不足なふたり
「今日はどうする?」
少しヒビが入り舗装されてから時間が経ったことを伝えている道を歩いている。空はどことなく曇っているが雨が降りそうな様子はない。
「カラオケは?」
「しぐれがあんま歌わないからねえ」
めんどくさいからいっそのことあの喫茶店を提案してしまおう。
「あの店は?」
お?と言ったきり歩きを止める。じーっとどこかを見つめたあと
「センスが良さそう」
と言って入っていった。相変わらず自分本位で困ったものだ。適当に提案したものの、確かにセンスが良さげな店だ。レトロとでもいうのだろうか、古さはあるが掃除が行き届いている印象を受けた。店内に入るとすぐにテーブル席に案内されて向かい合う形で2人は座った。店内は適度に混んでいるが騒がしいというわけではなかった。
「ご注文は」
「このパフェ一つとメロンソーダ」
「カフェオレで」
店員が手際よく注文をメモして店の奥へ消えた。僕は単語帳をリュックから取り出して読み始める。
「なあ、しぐれ」
「なんだよ」
シノは僕の手からヒョイと単語帳を取り上げる。
「なんで人間は勉強しなきゃいけないんだろうね」
「さあな、単語帳かえせ」
「いやいや話に乗ってよ」
シノはいたずらっ子がするような笑顔を僕に向ける。

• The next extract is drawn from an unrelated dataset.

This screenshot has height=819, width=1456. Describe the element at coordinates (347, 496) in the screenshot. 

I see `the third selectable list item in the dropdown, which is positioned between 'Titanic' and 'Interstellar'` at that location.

単語帳はシノの手の上で踊っている。
「じゃあ、そうだな、なんでそう思ったんだ?」
「だってさ、理不尽じゃない?気づいたら学校にいかなきゃって急かされてさ、私たちのしたいこととか気持ちとかそんなもの気にしないみたいにさ」
すいませーんと店員を呼ぶこ声が聞こえた。まだ若い、腰に「バイト」と書かれたネームタグをつけた店員が小走り気味にテーブル前を通り過ぎた。
「でも生まれてさ、急に自学自習しろっていわれたも難しくない?」
「確かにそうだけどさなんかこう、さ」
シノは“言語化できないなにか”を手で表そうとしているが僕には分からなかった。
「なんだよ、それ」
僕は空中に浮かんでいるであろう”言語化できないなにか“を指差した。
「なんか学校ってさ、正解を押しつけてくる極悪組織みたいなイメージない?」
シノは「シグレ」と僕の名前が書かれた単語帳をペラペラめくっている。結局、“言語化できないなにか”はなんだったのだろうか。
「いやいや、考えどうなってんだよ」
「でもそう感じた時ない?」
「具体例を求む。」
シノがぷふーと変な音を口から出した。
「もう、分かってないなーこういうのは現実に近いようで近くない距離感で話すのがいいんじゃあないか。」
「詩人かよ」
「うっせ、現実主義者」
「お待たせしましたー。」
先刻のバイトが注文したものを持ってきた。
「お、キタキタ」
シノはそれまで話していた話題なんてなかったかのように言った。その隙に単語帳を回収する。いつの間にかシノの手には肢の長いスプーンが握られていた。
「なあ、しぐれ」
「今度はなんだ」
「パフェってさ」
シノはかがむようにテーブルに顎をついていた。
「地層みたいだよね」
上からスプーンが潜っていく。僕は少し笑いながら
「まったく、詩人は気楽だね」
とぼやいた。
「君は現実を見過ぎだよ」
毒だよ毒。どくどくと言いながらシノはスプーンいっぱいのクリームを口に運んだ。